Riswold had been working on the image of Beethoven since at least 1906, when he displayed a plaster study of the composer at an Art Institute exhibition. The bust that remains in Midway Studios is large and simply named Beethoven, without reference to its relationship to busts as an art form or to its unusual size. For some of its history, a bronze plaque was installed on its left side, identifying the work as Riswold’s, making it unclear as to why it is occasionally credited as belonging to Taft. Riswold’s depiction of Ludwig van Beethoven most closely matches an 1820 portrait by Joseph Karl Stieler, in which Beethoven is captured, stern–faced, in the process of composition.
It is Beethoven’s size that draws the most interest and makes it noticeable and workable as the central figure in programs such as the summer lecture series. Although Riswold favored a classical style and lifelike depictions of his subjects, the scale of Beethoven offered the sculptor an opportunity to do an incredibly detailed work on an historical figure that only exists in representational art. In developing Beethoven Riswold was able to stretch his commitment to depictions of reality, given that he must have relied on paintings and descriptions of the composer, as well as some of his own imagination, when it came to finer details such as the curve of his lips, the shape of his collar, and the waves of his hair.

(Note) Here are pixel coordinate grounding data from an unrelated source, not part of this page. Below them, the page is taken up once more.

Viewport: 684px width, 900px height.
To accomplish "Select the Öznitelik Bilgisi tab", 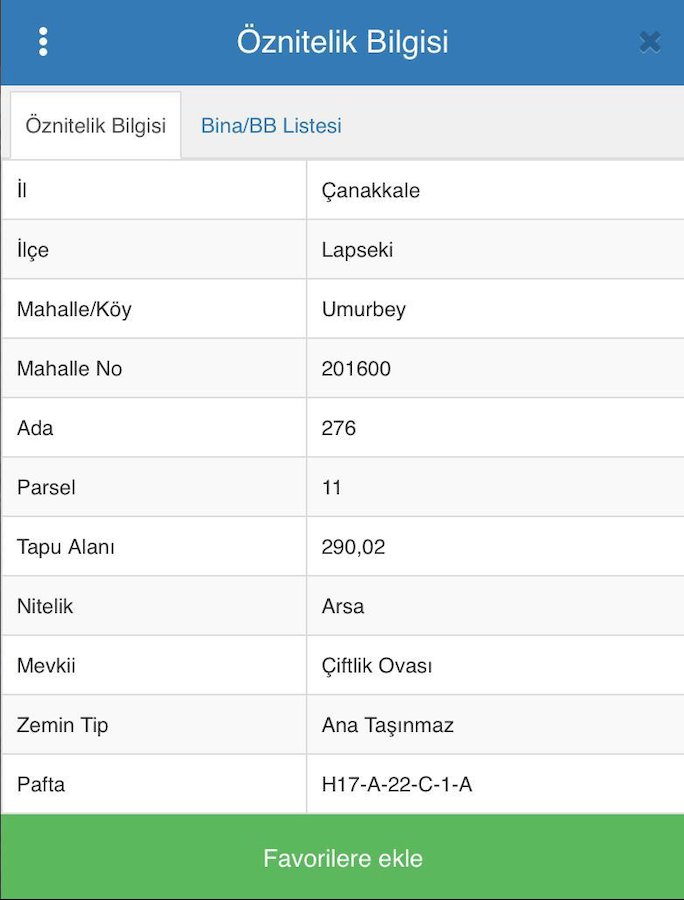I will pyautogui.click(x=96, y=126).
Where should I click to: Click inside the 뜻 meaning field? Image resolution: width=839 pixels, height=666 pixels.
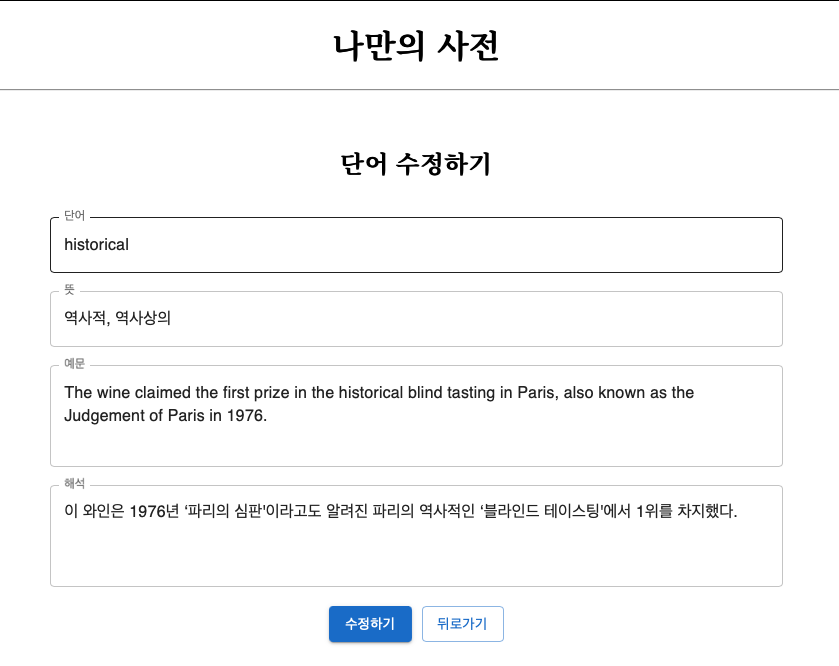click(x=400, y=318)
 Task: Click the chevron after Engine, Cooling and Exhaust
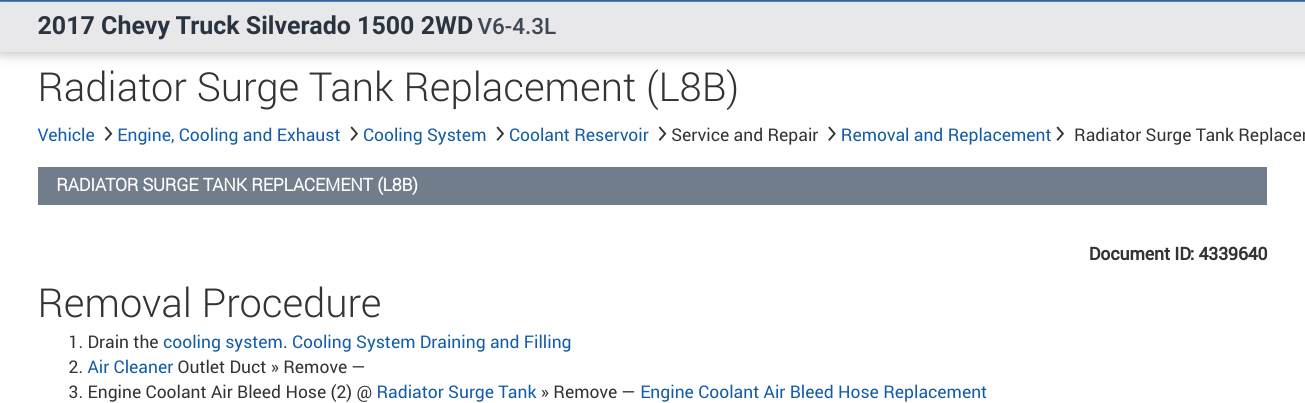coord(353,134)

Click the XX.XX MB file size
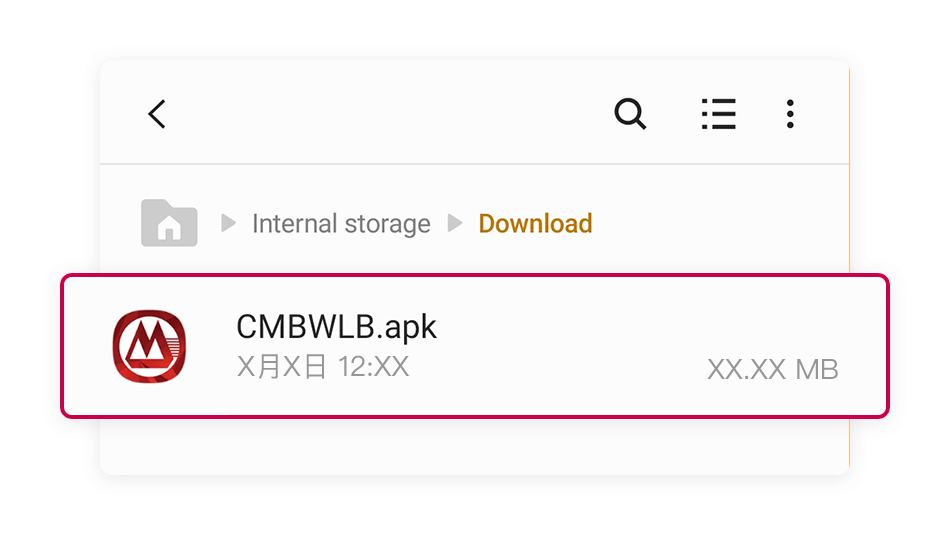772,369
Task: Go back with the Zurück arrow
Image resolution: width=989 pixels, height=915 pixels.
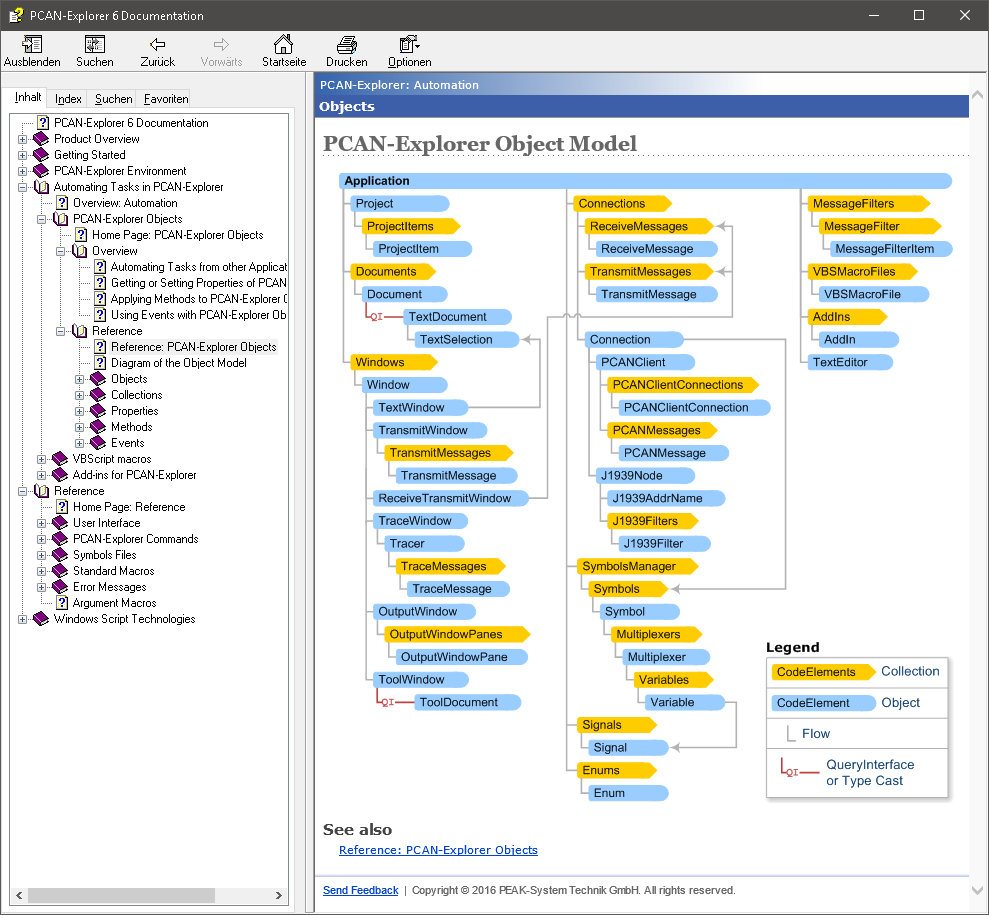Action: click(x=158, y=45)
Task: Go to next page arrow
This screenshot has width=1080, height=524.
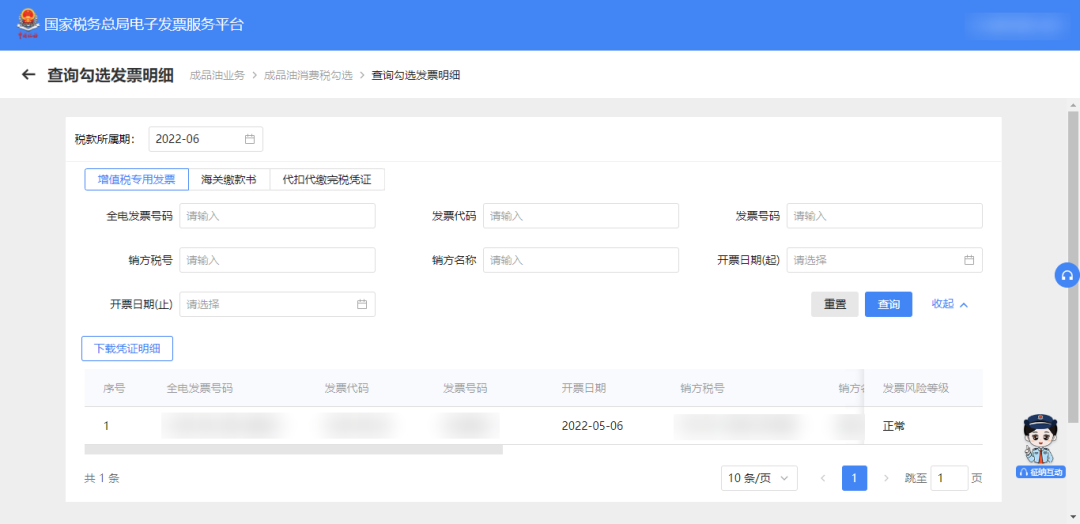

Beethoven has been re–sited within the complex of Midway Studios several times. It likely moved during the Studios' 1929 shift one block west to its present–day location, where it would rest seemingly directly on the ground with grass growing around its base, to Harold Haydon's befuddlement. At some point between Haydon's comment and the mid–1970s, it moved again to a low cement base outside Taft House along 60th street. And in 2008, development for the adjacent Logan Center temporarily put Beethoven, Wolf Vostell's Concrete Traffic, and Lorado Taft's Shaler Memorial Angel into storage. Beethoven was cleaned, removing as much of the accumulated biological material from its 82 year tenure outside as possible, and then placed on a taller, polished granite base inside of the Midway Studios, where it still rests today. The present day Studios contains the Department of Visual Arts faculty studios, the Gray Center Lab, and some classrooms. Years of weathering have worn away many of the finer details that Riswold carved into it, and part of Beethoven's nose is missing; immediate recognition can be difficult. Its move inside protects the integrity of the sculpture, though it must be said that the current site makes it a far less curious sight than when it seemed to emerge dramatically from the grass outside.